S → if E then S else S
S → if E then S
S → other

which allow programs such as

if a then if b then s1 else s2

Such a program could be understood in two ways:

(1) if a then { if b then s1 else s2 }
(2) if a then { if b then s1 } else s2

In most coding languages, an else must match the most recent possible then, so interpretation (1) is correct. In the LR parsing table there will be a shift-reduce conflict: Java ScreenShot

Shifting corresponds to interpretation (1) and reducing to interpretation (2). The ambiguity can be eliminated by introducing auxiliary nonterminals M (for matched statement)and U (for unmatched statement):

S → M
S → U
M → if E then M else M
M → other
U → if E then S
U → if E then M else U

But instead of rewriting the grammar, we can leave the grammar unchanged and tolerate the shift-reduce conflict. In constructing the parsing table this conflict should be resolved by shifting, since we prefer interpretation (1).

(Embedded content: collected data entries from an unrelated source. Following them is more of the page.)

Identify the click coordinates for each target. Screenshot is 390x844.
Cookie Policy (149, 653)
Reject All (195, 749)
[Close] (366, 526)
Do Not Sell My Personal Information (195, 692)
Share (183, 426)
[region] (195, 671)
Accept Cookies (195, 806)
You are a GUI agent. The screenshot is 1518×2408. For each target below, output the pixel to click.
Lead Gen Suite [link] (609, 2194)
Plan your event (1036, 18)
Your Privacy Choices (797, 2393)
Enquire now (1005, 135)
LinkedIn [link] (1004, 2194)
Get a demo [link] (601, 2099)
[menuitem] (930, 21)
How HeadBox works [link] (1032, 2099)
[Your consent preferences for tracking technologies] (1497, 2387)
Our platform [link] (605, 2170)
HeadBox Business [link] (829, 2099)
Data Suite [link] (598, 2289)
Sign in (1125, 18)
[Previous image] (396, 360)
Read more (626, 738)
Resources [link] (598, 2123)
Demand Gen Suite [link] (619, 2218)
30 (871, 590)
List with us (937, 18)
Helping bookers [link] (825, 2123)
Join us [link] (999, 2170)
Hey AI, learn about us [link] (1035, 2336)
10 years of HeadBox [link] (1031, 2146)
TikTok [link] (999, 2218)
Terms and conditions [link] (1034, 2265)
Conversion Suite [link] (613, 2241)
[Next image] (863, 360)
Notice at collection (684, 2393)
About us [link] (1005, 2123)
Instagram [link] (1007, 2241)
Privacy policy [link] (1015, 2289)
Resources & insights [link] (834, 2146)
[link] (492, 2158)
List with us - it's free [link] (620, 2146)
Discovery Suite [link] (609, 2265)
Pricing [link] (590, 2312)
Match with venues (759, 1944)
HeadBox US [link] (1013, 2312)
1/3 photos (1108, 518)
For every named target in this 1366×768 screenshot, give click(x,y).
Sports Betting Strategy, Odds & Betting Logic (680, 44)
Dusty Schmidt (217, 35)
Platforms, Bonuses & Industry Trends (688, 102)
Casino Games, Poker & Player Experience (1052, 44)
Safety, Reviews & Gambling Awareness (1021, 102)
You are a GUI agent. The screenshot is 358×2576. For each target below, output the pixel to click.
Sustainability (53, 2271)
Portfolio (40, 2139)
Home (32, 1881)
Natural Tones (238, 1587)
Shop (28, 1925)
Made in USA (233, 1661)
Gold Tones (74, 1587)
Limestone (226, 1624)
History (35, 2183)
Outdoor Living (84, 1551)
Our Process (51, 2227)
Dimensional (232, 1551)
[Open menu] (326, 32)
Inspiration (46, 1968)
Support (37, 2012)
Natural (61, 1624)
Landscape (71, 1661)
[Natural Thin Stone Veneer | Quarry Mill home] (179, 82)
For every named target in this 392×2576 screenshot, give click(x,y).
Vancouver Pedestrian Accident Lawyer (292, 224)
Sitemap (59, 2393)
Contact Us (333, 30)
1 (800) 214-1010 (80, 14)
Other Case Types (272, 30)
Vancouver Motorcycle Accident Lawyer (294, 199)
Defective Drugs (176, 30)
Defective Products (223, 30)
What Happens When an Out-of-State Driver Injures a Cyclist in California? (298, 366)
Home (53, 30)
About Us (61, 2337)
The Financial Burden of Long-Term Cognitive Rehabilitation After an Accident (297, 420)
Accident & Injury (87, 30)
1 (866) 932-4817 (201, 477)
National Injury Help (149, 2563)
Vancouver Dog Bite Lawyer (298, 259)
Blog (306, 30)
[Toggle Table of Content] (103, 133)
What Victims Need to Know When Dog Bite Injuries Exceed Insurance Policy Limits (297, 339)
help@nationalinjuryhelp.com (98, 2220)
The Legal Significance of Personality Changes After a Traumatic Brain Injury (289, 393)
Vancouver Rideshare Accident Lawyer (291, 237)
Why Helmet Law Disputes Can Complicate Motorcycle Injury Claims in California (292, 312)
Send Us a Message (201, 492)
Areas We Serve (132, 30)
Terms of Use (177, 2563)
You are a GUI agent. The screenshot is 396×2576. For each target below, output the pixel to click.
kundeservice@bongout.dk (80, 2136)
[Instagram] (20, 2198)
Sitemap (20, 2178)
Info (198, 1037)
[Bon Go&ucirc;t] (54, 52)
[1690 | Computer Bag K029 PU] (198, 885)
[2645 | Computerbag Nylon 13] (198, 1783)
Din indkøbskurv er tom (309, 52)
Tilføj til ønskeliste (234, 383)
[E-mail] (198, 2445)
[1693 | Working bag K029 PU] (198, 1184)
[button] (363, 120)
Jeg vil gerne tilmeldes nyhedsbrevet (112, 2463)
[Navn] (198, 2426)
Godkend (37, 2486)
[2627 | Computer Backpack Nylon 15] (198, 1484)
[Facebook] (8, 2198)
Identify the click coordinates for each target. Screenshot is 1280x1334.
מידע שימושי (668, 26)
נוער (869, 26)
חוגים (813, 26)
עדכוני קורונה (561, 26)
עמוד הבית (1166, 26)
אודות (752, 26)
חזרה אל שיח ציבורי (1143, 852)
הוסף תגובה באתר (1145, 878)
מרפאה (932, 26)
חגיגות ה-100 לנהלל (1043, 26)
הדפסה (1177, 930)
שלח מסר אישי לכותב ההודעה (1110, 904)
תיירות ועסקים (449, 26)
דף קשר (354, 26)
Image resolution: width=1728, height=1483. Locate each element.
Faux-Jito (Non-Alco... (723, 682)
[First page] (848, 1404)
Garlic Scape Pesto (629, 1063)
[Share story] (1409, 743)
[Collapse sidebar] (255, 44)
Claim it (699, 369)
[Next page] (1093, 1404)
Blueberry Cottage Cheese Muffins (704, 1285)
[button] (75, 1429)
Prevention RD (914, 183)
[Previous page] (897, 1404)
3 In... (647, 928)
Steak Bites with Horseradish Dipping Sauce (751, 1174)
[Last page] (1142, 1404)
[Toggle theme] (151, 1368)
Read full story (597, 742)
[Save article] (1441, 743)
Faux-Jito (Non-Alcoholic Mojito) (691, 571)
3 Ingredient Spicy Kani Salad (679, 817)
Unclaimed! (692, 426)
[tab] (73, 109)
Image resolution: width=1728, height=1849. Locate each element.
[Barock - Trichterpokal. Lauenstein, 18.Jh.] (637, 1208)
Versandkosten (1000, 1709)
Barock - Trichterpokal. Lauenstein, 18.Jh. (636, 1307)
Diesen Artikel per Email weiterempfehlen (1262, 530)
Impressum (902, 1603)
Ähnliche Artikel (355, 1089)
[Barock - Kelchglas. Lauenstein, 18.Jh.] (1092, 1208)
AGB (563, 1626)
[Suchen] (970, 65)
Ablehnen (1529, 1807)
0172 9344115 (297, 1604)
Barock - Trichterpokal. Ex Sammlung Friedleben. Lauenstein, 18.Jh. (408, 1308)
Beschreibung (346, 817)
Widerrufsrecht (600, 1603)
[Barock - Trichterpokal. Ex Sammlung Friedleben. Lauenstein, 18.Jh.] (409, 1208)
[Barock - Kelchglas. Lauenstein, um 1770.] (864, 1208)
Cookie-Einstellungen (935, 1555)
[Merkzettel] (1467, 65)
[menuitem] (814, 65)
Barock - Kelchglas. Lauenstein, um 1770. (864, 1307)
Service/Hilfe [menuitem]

It is often possible to use ambiguous grammars by resolving shift-reduce conflicts in favor of shifting or reducing, as appropriate. But it is best to use this technique sparingly, and only in cases (such as the dangling-else described here, and operator-precedence to be described on page 74) that are well understood. Most shift-reduce conflicts, and probably all reduce-reduce conflicts, should not be resolved by fiddling with the parsing table. They are symptoms of an ill-specified grammar, and they should be resolved by eliminating ambiguities.

Shift(n):	Advance input one token; push n on stack.
Reduce(k):	Pop stack as many times as the number of symbols on the right-hand side of rule k;
	Let X be the left-hand-side symbol of rule k; In the state now on top of stack, look up X to get "goto n"; Push n on top of stack.
Accept:	Stop parsing, report success.
Error:	Stop parsing, report failure.